Thermal bypasses and the home buyer's dilemma

As I mentioned, thermal bypasses are inadvertent holes in the building envelope. If one were to conceive of a perfectly insulated and airtight house (with an appropriate level of fresh ventilation air … no suffocating), it would be very simple. Make it like a box.

Wait, you want to get inside?! OK, we'll add a door. And you want to see the ocean view you paid an extra $100K for? Well, they have a really lousy R-value compared to walls, but I suppose we can add a few windows. And a cathedral ceiling and recessed lights and a hot tub and a finished room over the garage and a zero-clearance fireplace and a giant hole in the wall for fresh air. (Wait a minute...)

You see where this is heading. Home buyers have wants and needs, and they are most often at cross purposes with the aim of having an easily defined building envelope. And the harder the building envelope is to define, the harder it is to keep the uncomfortable outside away from the comfy interior.

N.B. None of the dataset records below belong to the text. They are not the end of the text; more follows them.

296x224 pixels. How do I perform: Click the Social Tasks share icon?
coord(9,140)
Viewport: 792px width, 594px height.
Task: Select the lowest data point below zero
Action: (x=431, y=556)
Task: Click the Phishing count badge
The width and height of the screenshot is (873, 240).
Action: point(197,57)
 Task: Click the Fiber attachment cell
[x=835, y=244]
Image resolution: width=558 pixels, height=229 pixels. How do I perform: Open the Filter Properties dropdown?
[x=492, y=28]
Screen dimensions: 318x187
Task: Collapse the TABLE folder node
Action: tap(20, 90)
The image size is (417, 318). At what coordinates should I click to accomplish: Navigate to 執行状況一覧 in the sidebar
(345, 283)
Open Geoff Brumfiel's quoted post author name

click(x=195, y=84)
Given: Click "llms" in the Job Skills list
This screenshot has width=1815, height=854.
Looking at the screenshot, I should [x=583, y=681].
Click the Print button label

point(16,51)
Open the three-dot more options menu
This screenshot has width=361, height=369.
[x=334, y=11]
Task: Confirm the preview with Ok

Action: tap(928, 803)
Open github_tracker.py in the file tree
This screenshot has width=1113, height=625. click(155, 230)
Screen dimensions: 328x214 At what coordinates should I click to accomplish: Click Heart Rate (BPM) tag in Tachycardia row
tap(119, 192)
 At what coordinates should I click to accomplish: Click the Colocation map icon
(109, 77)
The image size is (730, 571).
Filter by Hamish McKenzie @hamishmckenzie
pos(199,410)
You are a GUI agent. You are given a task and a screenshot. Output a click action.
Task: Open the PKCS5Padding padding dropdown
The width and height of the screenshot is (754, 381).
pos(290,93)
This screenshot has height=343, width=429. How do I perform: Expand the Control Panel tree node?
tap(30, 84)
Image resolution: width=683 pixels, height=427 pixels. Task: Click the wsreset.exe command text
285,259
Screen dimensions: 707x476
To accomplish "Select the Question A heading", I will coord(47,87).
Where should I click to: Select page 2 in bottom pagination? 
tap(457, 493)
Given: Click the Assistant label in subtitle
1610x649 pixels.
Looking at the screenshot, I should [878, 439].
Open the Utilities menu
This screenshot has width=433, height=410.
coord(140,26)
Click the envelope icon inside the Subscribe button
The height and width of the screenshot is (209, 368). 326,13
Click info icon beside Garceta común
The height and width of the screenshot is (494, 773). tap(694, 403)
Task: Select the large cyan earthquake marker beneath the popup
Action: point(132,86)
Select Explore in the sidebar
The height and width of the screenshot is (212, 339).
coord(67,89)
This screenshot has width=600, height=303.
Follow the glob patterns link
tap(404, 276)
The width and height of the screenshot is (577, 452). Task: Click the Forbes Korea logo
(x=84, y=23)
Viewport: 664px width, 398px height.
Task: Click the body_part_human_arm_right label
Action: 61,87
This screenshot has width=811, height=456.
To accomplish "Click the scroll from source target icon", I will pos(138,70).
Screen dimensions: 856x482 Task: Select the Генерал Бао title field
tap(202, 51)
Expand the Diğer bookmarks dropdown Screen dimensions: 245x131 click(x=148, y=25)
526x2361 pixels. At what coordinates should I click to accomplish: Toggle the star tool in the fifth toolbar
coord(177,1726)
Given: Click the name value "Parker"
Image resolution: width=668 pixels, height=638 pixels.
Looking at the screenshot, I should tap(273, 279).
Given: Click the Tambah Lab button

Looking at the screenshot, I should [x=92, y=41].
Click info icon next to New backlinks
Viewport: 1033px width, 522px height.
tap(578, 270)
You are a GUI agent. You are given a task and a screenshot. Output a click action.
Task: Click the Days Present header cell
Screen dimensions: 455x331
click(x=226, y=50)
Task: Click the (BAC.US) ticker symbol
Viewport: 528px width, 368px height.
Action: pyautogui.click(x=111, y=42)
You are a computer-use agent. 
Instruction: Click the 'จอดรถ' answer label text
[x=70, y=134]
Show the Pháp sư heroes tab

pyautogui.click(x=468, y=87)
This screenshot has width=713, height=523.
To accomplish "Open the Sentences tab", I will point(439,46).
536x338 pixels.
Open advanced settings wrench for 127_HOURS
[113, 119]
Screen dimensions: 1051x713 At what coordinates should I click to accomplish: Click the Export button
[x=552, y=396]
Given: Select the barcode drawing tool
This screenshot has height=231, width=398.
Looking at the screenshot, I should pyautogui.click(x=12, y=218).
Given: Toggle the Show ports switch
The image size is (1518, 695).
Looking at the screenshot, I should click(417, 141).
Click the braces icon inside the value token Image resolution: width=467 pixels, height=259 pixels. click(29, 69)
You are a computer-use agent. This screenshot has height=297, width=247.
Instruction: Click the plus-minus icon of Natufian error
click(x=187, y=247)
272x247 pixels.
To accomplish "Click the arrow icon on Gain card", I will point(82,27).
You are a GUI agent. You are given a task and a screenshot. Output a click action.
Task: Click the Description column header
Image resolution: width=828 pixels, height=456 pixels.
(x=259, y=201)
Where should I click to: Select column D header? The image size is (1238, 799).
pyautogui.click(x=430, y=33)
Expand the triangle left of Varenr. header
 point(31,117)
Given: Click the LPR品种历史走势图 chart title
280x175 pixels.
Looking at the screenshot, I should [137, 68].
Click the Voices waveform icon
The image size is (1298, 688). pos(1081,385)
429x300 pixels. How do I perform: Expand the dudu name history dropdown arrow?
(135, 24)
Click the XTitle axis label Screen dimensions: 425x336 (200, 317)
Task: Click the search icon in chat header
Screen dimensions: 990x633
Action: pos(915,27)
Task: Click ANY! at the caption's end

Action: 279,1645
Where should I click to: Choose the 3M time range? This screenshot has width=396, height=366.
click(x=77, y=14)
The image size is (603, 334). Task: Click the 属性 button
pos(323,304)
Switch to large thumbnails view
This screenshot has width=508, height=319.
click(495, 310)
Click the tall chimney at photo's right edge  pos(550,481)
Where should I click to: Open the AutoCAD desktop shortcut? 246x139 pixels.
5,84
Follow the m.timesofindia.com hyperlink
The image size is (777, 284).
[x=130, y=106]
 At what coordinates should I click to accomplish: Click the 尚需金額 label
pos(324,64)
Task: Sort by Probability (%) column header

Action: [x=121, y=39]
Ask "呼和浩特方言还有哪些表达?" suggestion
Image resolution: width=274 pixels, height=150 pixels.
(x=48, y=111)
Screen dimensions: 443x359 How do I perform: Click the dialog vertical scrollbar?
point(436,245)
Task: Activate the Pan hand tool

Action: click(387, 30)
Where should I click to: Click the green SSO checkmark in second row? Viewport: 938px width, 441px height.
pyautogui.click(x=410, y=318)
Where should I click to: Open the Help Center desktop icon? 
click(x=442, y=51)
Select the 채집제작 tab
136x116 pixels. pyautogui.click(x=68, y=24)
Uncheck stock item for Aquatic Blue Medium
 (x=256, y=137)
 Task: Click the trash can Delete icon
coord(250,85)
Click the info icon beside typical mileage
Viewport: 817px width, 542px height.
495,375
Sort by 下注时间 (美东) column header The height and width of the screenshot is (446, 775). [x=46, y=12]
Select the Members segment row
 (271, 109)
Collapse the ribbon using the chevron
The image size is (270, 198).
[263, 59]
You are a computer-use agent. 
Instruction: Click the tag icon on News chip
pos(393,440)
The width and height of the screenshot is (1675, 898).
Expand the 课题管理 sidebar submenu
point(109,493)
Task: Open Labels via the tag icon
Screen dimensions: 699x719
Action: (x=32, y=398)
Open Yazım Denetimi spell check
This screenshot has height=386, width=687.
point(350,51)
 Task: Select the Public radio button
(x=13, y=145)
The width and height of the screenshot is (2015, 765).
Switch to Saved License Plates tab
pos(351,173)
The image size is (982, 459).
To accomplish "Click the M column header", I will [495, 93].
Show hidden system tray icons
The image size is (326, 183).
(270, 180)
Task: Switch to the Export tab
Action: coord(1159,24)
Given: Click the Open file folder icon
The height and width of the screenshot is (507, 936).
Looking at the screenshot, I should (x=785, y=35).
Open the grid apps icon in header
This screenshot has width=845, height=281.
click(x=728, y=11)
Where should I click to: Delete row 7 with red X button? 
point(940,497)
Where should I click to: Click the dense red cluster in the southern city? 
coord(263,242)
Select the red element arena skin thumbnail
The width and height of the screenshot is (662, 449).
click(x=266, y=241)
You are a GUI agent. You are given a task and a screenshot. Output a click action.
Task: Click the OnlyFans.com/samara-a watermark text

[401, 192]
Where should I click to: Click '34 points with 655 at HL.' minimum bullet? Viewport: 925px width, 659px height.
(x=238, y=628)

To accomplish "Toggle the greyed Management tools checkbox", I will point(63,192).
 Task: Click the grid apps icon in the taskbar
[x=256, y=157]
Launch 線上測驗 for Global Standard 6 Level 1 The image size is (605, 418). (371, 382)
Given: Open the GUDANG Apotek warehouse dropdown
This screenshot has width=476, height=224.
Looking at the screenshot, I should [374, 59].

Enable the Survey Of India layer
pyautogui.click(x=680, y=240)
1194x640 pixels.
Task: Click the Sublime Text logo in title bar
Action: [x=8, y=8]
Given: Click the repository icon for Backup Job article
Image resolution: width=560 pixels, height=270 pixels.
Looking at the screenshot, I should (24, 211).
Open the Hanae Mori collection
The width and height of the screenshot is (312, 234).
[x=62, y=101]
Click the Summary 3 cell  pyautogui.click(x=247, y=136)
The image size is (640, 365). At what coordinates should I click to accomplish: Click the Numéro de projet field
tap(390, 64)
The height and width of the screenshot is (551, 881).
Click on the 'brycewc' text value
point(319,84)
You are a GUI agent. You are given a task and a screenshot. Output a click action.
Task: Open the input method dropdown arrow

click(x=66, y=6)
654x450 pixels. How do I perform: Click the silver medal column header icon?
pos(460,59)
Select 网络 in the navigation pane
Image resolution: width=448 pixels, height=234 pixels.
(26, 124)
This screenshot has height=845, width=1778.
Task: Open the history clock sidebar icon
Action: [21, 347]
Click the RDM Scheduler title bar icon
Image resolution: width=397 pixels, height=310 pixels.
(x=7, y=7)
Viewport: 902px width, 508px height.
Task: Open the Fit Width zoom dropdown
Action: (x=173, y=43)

List of thermal bypass locations

When developing their housing certifications, Energy Star put together their list of common thermal bypasses. Thankfully, the good folks at the Department of Energy have collected this info in one place: the Energy Star thermal bypass list:

And the hits just keep on coming. Check out Energy Star's list of thermal bypasses and take a look around your house. Fixing one of these issues can be a real heat saver and money saver.

Erik North, the owner of Free Energy Maine, is an energy auditor and home performance specialist in Westbrook, Maine. He is also the author of the Energy Auditing Blog.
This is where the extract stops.